Christopher Hall: Girl For All Seasons comedy review – Big laughs and charisma
A joyful ode to female friends in this high-energy display which reflects on decades that were even less tolerant than this one

He’s here, he’s queer and he wants to hang out with his girlies. Those are just a few of Christopher Hall’s qualities that make him such a delight on stage. He’s also a wildly energetic performer, dancing and pirouetting from one side of his sizeable performance space to the other with the alacrity of a backing dancer at a Beyoncé gig. Rig him up and the kinetic force emanating from Hall could power several multi-storey buildings. In between his bouts of aerobic prowess, this proudly camp thirtysomething focuses on the bond he has with his female friend group and the disconnect between being ‘girly’ and growing up in the 1990s, a time when gender binaries were still strictly policed.
If any of that sounds like the standard trauma narrative of the Fringe, fear not; this is broad-appeal observational fare delivered with a wink, a smile and a few nods to the early days of MSN Messenger and mid-2000s cultural artefacts such as Bad Girls.
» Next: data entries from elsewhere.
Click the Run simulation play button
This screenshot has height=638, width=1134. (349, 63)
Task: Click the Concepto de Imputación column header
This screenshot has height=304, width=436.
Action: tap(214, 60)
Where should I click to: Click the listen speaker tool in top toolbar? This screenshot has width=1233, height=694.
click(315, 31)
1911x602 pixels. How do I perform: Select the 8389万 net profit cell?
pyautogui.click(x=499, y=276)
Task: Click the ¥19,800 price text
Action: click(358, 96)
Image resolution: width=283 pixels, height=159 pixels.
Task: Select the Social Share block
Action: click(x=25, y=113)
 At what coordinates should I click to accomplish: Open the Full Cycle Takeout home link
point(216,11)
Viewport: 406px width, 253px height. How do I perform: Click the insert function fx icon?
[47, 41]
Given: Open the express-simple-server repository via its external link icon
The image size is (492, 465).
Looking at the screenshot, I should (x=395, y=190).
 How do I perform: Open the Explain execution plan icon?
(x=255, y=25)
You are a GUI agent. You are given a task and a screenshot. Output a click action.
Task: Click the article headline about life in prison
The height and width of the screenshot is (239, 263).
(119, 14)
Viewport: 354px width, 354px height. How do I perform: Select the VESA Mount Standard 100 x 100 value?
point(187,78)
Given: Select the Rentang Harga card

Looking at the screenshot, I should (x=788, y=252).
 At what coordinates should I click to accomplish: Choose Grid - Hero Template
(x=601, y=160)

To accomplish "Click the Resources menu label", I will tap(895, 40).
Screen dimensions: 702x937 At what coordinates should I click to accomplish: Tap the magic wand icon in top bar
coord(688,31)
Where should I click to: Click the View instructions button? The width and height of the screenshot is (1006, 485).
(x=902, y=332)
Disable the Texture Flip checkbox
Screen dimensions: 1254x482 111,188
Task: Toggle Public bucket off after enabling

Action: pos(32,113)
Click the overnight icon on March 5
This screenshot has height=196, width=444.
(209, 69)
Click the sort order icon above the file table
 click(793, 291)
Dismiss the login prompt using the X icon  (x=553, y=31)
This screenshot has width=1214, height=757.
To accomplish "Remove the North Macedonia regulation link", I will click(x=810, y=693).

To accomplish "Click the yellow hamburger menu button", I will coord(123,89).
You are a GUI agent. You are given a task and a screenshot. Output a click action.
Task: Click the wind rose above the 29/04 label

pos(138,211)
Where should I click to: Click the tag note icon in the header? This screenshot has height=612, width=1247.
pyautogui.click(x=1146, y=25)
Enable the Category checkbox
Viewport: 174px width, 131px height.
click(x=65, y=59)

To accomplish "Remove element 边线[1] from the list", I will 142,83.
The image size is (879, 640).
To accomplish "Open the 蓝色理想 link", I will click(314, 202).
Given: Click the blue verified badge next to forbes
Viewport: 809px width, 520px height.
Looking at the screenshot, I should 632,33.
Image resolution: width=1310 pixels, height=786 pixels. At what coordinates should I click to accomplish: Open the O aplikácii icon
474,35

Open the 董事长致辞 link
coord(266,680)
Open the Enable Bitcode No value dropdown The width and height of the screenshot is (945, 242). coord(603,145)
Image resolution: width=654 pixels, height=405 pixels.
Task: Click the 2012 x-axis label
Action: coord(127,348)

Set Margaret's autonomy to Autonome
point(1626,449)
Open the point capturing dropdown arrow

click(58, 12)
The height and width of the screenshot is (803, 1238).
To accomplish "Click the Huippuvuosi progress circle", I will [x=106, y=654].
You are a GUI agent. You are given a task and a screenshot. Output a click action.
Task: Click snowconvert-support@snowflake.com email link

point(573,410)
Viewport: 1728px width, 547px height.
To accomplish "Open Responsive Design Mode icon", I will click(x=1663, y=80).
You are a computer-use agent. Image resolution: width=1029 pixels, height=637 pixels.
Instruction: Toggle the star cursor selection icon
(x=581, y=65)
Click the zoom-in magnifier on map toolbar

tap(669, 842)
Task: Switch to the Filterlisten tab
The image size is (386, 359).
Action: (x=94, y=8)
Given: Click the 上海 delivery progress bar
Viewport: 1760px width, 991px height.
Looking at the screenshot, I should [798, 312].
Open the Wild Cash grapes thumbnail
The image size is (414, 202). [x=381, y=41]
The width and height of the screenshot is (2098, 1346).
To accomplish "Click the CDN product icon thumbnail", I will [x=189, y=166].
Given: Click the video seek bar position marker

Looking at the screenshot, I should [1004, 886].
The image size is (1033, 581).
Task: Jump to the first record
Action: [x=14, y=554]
Sometimes his exuberance is papering over undeveloped material, but there are moments here where both premise and energy come together like they were formed in the Large Hadron Collider (his closing segment on weddings is a phenomenal balancing act of charisma and big laughs). Hall wants to sprinkle his show with the atmosphere of a giant, relentless night out; in this ode to the majesty of women, he succeeds.
Christopher Hall: Girl For All Seasons, Gilded Balloon At The Museum, until 25 August, 9.10pm; touring the UK until October 2024; main picture: Jiksaw.